Esta cúpula, que a França organiza por ocasião dos dois anos do acordo de clima de Paris, reunirá 2 mil participantes de cem países convidados e 800 organizações e atores públicos e privados.

 

Anunciada pelo presidente Emmanuel Macron, o evento será realizado logo após a 23ª Conferência das Nações Unidas sobre as Mudanças Climáticas, a COP23, que vai até 17 de novembro em Bonn, na Alemanha.

 

"Precisamos avaliar onde estamos em relação aos compromissos. Se não acelerarmos nossos esforços, não conseguiremos atingir o objetivo de um aumento (da temperatura) de 1,5ºC até o final do século.

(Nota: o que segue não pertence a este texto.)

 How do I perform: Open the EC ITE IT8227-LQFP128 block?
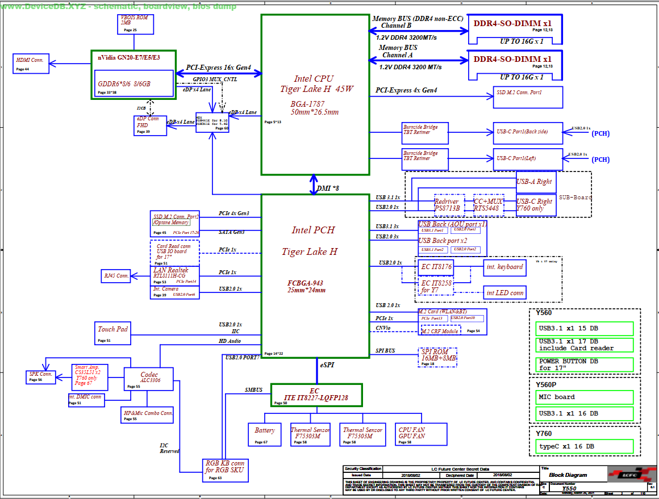pos(316,395)
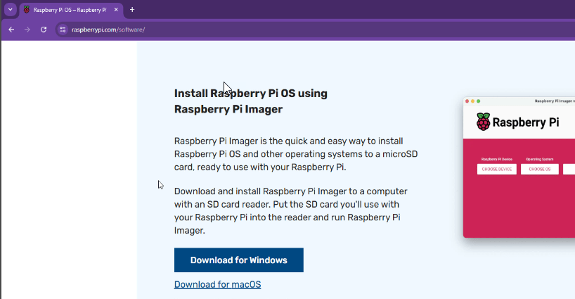Image resolution: width=575 pixels, height=299 pixels.
Task: Click the raspberrypi.com/software address bar
Action: tap(211, 30)
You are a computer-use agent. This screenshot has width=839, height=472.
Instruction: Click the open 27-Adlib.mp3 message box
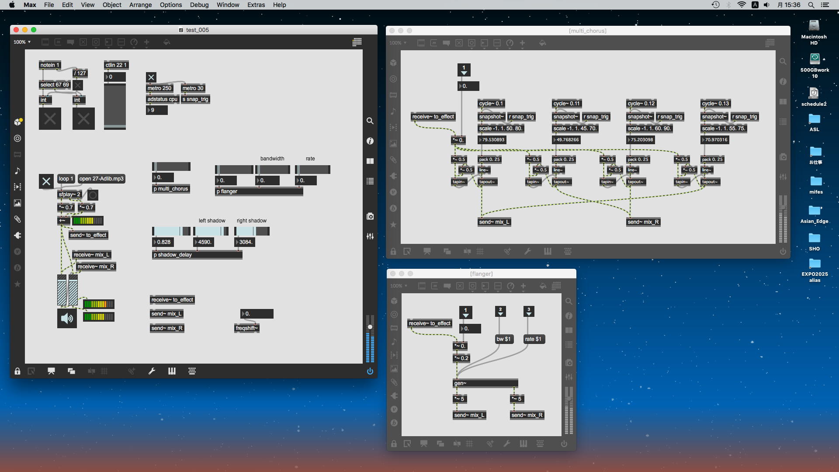click(101, 179)
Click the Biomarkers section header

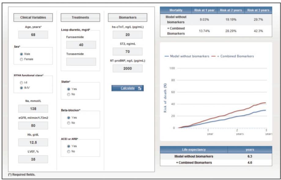point(127,17)
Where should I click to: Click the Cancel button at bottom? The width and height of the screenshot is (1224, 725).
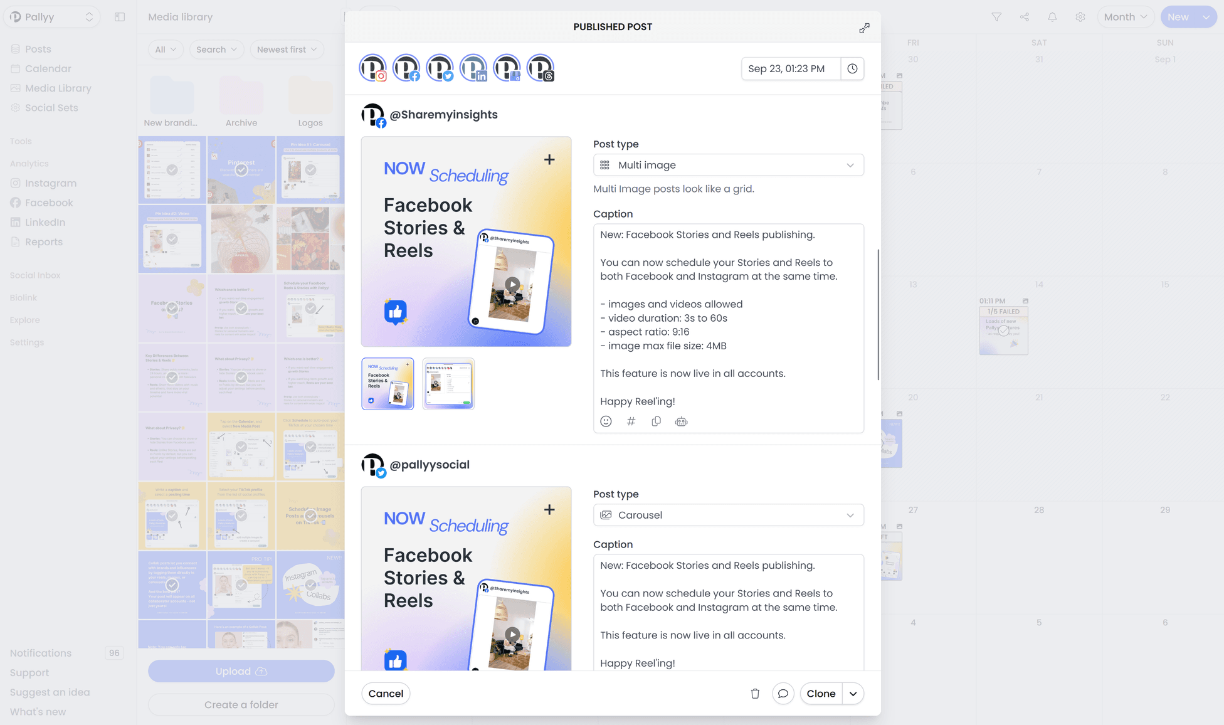coord(385,693)
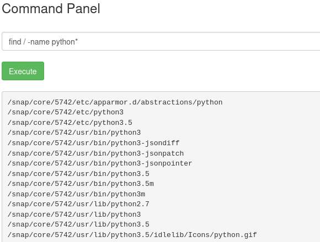This screenshot has height=242, width=320.
Task: Click the python3-jsonpointer output line
Action: coord(100,163)
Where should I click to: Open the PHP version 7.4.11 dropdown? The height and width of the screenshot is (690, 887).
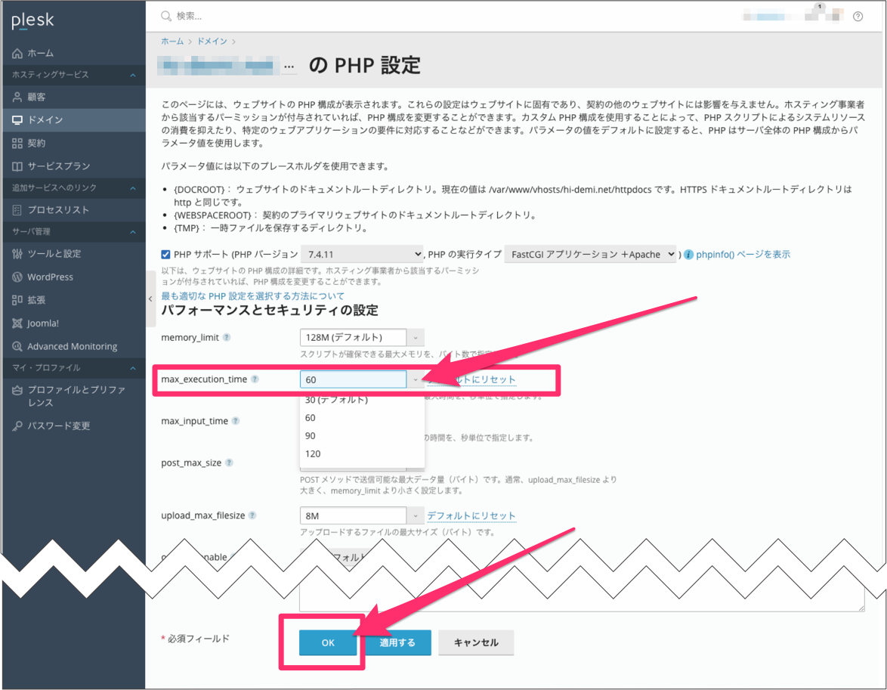(x=362, y=255)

Devemos redobrar os esforços", ressaltou o palácio do Eliseu em um comunicado.

 

Estados Unidos saíram do Acordo de Paris

 

Donald Trump anunciou em junho a retirada dos Estados Unidos do Acordo de Paris. Aprovado no final de 2015, este pacto histórico visa limitar o aquecimento global abaixo de 2°C, ou 1,5ºC, em comparação com o nível anterior à Revolução Industrial.

 

Mas o anúncio da retirada americana foi como um golpe para um processo complexo, que exige o fim do uso de combustíveis fósseis (carvão, petróleo, gás) para reduzir as emissões de gases do efeito estufa.

 

Nesta fase, os compromissos voluntários assumidos pelos Estados em Paris ainda pressionam o termômetro global para mais de 3°C.

 

Paris, no entanto, espera "construir coalizões para chegar a esta cúpula com resultados concretos", incluindo por meio da criação de dinâmicas com cidades, fundos de investimentos ou ainda bancos de desenvolvimento.